#268【日記】フラとのご縁
今日もお読みくださってありがとうございます!
昨日NHK BSで、綾瀬はるかさんがハワイに行ったドキュメンタリーを再放送していましたね。
先日12月8日に、日本が真珠湾を攻撃してから80年を迎えました。
このことを思うとき、今、自分がご縁をいただいてハワイのフラを学ぶことができていることを、得難い奇跡のように感じます。
わたしは子どものころから友と師に恵まれてきたと自負しておりますが、大人になってから「ご縁をいただいた」と思うものってあんまりありません。

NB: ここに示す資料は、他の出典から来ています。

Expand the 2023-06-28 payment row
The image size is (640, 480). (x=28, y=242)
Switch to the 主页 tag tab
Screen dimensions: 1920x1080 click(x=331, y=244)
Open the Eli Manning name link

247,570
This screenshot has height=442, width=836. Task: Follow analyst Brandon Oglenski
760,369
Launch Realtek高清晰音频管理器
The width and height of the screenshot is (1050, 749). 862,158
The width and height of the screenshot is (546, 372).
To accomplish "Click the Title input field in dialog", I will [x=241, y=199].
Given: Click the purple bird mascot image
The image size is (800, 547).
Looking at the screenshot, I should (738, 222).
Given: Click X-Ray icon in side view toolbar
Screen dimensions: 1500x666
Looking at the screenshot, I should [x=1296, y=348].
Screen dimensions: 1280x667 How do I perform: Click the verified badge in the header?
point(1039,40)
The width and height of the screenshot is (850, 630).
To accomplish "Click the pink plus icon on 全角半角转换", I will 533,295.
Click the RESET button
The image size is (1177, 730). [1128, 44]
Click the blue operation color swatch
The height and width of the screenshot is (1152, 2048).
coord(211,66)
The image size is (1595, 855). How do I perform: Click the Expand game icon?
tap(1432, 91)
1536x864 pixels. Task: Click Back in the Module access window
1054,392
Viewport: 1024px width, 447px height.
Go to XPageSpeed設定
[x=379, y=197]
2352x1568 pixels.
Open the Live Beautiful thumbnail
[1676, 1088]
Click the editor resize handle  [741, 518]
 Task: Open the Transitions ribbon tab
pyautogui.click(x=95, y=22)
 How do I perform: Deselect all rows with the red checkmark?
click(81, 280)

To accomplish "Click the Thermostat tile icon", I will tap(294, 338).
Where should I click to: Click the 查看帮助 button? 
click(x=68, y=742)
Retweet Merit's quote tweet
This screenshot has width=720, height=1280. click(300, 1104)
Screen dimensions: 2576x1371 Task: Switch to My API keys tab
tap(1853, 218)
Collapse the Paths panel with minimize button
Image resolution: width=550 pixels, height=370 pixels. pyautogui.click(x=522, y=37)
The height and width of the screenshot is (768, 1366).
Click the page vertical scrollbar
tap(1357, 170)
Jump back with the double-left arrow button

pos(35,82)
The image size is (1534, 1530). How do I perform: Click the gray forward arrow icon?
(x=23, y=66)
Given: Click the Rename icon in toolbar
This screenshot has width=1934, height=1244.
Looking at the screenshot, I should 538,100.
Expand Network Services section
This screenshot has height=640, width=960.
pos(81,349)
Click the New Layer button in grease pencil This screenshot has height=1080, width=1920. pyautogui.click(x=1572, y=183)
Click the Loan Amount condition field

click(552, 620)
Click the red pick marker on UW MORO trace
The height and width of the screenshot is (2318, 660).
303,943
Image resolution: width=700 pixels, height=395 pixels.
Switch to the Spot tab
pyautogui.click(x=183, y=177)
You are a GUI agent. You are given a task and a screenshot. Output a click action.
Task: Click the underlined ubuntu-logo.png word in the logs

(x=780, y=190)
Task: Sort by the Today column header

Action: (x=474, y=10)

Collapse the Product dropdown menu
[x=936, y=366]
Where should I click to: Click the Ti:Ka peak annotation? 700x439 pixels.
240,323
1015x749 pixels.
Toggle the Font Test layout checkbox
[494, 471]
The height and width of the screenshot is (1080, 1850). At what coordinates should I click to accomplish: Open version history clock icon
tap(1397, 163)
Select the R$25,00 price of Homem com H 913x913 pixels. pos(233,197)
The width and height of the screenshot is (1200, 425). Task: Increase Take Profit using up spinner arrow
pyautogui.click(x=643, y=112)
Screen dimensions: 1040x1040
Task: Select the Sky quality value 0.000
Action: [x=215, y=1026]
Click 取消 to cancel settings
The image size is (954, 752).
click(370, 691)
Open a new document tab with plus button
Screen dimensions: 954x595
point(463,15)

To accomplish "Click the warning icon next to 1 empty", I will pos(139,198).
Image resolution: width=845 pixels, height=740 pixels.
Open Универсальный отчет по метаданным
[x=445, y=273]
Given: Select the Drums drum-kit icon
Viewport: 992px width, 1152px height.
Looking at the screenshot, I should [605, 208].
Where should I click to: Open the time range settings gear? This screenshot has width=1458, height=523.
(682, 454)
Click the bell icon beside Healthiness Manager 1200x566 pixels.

(不遜?でもだって就職も転職も自分で活動して得た結果だし、結婚もしてないしね。)
そんな中ではっきりと「ご縁をいただいた」と思っているのがフラです。
そのことと、それに対する感謝の気持ちをまとまった言葉にしたことがなかったので、今日はしてみます。
※何年習っても知らないこと・わからないことばかりで、フラまたはハワイ文化それ自体について何かを語ることは分を越えたことだと感じているので(事実そうだし)、フラに出会った「自分」のこと、「自分」の変化についてのみ書きます。
フラを始めたきっかけ
スポーツ教室のワンコイン体験会
2012年に地元に新しくできたジムで、オープン記念にレッスンがなんでもワンコイン体験期間というのがありました。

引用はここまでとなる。